Thanks to NASA, humans are on the right track to return to the moon. The American space agency has been working for several months on the Artemis program which will bring American astronauts back to the lunar surface in 2024. NASA’s objective is to create a sustainable base there.
This time around, the US space agency will not be working alone. It will work in particular with the European Space Agency (ESA) to carry out its mission. It also called on Houston-based company Intuitive Machines to design an instrument that will extract ice from to the moon to turn it into water. The use of resources available on site will greatly facilitate the installation of astronauts.
Today, we learn that ESA has signed a contract with the British company Metalysis. This company will have to put its technology at the service of the space agency to extract oxygen from moon dust.

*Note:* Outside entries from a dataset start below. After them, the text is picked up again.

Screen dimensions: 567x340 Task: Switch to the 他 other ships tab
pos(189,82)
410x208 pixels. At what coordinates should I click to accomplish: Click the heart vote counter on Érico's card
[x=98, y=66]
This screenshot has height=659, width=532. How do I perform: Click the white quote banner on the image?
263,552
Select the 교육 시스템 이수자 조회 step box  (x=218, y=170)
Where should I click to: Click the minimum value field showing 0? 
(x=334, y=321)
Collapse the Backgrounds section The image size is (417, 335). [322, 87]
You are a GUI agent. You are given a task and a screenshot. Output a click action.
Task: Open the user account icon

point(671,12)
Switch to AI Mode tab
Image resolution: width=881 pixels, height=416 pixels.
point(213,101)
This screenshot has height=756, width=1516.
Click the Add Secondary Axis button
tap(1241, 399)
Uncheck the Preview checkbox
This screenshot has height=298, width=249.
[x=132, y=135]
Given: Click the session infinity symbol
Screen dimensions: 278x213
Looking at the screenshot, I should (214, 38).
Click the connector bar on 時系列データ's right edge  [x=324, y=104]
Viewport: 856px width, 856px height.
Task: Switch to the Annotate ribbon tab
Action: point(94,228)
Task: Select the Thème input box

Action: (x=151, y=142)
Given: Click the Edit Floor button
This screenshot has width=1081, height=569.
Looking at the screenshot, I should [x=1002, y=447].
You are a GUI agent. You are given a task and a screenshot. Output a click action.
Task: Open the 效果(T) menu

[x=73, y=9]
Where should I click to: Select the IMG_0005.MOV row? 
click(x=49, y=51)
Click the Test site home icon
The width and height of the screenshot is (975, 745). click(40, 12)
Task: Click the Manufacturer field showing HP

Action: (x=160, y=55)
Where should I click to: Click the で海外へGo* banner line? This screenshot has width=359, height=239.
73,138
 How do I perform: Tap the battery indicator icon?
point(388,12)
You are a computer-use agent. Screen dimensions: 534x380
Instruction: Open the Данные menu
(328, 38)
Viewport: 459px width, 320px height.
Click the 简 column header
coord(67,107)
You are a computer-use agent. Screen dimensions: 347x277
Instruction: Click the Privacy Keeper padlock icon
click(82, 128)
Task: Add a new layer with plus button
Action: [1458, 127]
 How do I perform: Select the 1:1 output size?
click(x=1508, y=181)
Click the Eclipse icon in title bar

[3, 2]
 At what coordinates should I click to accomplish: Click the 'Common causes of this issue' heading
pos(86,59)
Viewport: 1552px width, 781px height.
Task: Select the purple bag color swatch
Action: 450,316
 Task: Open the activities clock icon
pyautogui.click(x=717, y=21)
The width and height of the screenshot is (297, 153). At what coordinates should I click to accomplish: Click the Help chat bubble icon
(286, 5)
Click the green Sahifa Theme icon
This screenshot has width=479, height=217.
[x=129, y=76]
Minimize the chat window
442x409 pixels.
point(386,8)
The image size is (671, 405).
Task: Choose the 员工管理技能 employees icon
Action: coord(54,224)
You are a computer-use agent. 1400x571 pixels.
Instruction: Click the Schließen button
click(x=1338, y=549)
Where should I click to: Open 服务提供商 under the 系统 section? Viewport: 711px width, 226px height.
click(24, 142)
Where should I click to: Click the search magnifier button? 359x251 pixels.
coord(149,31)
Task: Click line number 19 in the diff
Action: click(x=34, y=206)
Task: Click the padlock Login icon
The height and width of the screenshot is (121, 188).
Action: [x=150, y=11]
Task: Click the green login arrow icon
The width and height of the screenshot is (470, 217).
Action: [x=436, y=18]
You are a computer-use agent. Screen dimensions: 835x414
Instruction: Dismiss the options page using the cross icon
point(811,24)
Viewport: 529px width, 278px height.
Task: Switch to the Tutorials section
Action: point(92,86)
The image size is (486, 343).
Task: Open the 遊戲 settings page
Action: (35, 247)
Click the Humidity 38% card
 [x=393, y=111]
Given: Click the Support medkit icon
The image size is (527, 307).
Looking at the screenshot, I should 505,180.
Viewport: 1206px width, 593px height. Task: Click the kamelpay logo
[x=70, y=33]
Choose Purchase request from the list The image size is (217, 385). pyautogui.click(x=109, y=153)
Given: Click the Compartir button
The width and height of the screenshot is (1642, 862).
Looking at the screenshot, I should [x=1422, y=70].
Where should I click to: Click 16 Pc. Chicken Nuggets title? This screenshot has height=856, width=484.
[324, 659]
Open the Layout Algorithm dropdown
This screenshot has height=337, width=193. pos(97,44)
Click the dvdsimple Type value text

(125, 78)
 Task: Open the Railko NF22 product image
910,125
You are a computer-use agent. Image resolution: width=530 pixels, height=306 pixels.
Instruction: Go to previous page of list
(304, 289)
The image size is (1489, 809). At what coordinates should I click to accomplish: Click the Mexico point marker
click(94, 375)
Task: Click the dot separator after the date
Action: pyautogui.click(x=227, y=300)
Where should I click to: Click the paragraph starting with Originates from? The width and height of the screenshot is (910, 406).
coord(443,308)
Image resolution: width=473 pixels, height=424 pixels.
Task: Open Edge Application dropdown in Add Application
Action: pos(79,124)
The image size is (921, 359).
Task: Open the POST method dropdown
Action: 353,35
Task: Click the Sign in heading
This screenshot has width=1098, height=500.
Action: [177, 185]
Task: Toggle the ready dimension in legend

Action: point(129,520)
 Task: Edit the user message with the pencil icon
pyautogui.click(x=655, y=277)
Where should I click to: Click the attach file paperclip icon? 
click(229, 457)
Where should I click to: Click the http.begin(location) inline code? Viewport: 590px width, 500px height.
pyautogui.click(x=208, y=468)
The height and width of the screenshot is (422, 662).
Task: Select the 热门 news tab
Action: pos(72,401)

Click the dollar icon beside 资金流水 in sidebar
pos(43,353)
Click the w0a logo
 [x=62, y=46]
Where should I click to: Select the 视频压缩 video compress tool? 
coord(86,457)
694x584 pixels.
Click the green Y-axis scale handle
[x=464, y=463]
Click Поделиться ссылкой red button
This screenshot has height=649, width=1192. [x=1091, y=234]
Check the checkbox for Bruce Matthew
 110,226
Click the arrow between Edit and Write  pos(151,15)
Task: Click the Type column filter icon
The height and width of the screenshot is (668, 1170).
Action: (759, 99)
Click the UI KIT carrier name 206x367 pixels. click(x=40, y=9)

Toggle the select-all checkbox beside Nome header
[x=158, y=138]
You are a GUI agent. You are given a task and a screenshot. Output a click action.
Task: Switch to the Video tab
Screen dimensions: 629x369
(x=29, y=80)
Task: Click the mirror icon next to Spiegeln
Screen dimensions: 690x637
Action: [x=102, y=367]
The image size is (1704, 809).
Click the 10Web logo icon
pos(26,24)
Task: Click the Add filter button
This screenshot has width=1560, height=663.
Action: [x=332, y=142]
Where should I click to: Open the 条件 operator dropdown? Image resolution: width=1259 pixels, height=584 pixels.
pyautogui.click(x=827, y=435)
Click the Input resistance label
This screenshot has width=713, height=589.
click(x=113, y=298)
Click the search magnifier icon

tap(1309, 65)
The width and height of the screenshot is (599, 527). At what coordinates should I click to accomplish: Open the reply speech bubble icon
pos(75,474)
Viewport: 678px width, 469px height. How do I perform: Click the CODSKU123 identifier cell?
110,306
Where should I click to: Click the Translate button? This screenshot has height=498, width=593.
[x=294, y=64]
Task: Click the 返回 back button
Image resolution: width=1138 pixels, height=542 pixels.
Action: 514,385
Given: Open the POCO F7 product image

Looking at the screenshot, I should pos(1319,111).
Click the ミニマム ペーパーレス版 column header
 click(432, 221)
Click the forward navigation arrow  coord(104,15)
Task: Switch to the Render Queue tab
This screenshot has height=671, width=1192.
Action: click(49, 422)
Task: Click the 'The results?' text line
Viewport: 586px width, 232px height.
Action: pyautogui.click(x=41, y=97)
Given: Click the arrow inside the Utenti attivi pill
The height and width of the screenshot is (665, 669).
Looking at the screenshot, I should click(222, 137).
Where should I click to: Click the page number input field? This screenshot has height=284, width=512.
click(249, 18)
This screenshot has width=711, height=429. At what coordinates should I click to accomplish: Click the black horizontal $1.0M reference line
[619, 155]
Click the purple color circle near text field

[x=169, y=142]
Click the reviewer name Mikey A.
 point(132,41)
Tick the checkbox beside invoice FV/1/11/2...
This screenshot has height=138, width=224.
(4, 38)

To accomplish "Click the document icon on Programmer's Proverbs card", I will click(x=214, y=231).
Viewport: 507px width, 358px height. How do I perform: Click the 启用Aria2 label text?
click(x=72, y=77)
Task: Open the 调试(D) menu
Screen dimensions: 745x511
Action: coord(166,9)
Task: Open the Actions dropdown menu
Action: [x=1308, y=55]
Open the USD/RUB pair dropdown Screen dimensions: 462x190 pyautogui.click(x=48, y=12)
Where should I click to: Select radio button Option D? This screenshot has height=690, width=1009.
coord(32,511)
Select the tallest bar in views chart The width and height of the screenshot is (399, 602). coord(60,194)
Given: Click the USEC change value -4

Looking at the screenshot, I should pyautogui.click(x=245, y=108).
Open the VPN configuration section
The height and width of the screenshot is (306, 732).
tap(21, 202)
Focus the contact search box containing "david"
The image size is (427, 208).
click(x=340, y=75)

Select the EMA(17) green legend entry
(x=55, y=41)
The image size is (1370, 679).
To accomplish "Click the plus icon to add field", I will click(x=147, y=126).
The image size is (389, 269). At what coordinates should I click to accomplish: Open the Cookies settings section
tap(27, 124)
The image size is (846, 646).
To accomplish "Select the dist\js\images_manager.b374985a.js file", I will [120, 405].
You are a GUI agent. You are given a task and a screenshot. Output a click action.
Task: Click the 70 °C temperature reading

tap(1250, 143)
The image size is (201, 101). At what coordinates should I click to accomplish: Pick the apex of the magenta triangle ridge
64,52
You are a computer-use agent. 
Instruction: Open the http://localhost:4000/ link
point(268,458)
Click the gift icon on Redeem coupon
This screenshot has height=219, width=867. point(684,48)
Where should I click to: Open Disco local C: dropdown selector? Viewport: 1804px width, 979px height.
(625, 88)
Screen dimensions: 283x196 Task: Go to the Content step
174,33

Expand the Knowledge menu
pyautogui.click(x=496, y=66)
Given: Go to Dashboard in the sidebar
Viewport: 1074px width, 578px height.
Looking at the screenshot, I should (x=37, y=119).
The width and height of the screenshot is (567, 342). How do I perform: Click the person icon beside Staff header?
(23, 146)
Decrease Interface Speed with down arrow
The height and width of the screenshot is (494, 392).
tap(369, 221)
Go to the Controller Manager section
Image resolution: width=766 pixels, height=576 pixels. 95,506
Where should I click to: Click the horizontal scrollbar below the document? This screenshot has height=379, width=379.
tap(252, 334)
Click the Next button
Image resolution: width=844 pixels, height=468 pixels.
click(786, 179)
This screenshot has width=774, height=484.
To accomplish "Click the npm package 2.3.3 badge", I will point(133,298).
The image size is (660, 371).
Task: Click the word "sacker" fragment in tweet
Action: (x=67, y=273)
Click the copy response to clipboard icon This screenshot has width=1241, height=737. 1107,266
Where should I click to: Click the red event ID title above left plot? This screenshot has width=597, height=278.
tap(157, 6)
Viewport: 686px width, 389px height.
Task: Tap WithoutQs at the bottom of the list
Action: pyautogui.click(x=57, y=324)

Lunar regolith, a source of oxygen
This project is also part of the Artemis program. It will give astronauts direct access to a vital resource on the Moon. After analyzing samples of lunar regolith, ESA announced that it contains between 40 and 45% oxygen.
The space agency therefore turned to the company Metalysis to develop a technology capable of extracting oxygen. ESA has pledged to finance the work of the British firm for nine months. In a recent study carried out in collaboration with the University of Glasgow, researchers at Metalysis announced that they were able to extract 96% of the oxygen from simulated lunar soil.
A promising project
The next step for Metalysis is to find a way to increase the yield and purity of oxygen. The extraction of this gas has many advantages. Indeed, according to the ESA, this process will also make it possible to obtain metal alloys which could be used in the manufacture of building bricks.
“This production process leaves behind a tangle of different metals. This is another avenue of research, to see which alloys would be most useful to produce from them. Could they be directly 3D printed, for example, or would they need some fine-tuning? “, explained Alexandre Meurisse, researcher at ESA.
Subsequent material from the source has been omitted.